In light of recent events, I read Women Without Men, a Feminist-Modernist novel,  as a way to further understand how women’s lives in Iran are being affected by the Islamic Republic and to form an in-depth emotional connection by putting myself in their shoes through Shahrnush Parsipur novel. Parsipur’s short yet impactful narrative empowered thousands of women to demand reform of their country’s policies and to stand up to those enforcing the unjust system. 

Located in 1950’s Iran, the narrative depicts five women with different backgrounds who have all been wronged by men and come together to seek refuge for a place where no man can reach them. Munis, one of the women in which the story revolves around, is betrayed by her closest friend and killed by her brother for disobeying him, but comes back as a higher being with knowledge of the unknown. She learns to forgive her friend, enforcing the theme that women need to stick together to overcome the obstacles that men have created. Together, they live and work peacefully in an enchanting summerhouse and take care of Mahdokht, a woman who refused to listen to societal expectations of a woman and planted herself in the house’s backyard in an attempt to transform into a tree. Parsipur uses her as a symbol of change in a world that frowns upon women choosing their own destinies. 

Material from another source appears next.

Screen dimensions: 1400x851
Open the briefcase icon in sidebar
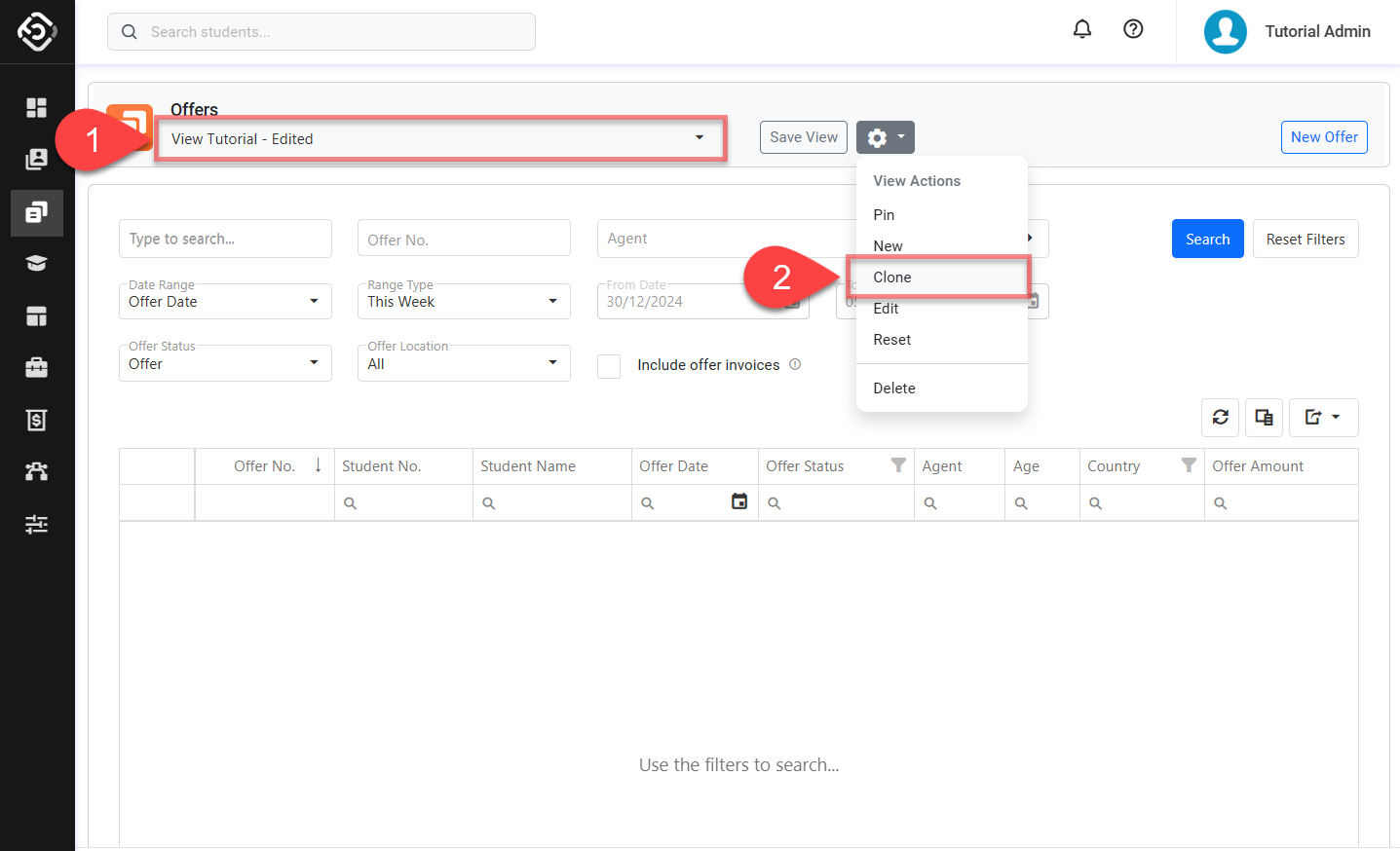[36, 367]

Parsipur depicts myriad ways in which women in all sorts of predicaments are able to escape their previous lives and start anew in a different environment. She emphasizes that although all of the women have different backgrounds from different social classes, and sometimes different realms, they are able to build their utopia by working together. With these recurring themes, Parsipur encourages young women to join together to combat the Islamic Republic’s policies to strive for a better future.

In 1990, the book was banned in Iran and Parsipur was arrested for writing narratives insinuating that women did not need men to live comfortably and encouraged women to support each other, creating strength in numbers. She was able to flee to California and her story is now one of success. Her book, now translated into 25 other languages, was adapted into a cinematic masterpiece in 2009. 

As a feminist, I aim to have a more refined sense of understanding on this topic and in finding ways that I can support these women, who are enduring monstrosities and fighting for their basic rights. In a time of feminist revolutions and fights for women’s rights, women around the world must fight with them. What is happening to women in Iran is what happened to our female family members a few decades ago; Parsipur’s novel shows the world the daily lives of Iranian women and others put in similar positions and educates the reader on the struggle some women face on achieving basic human rights.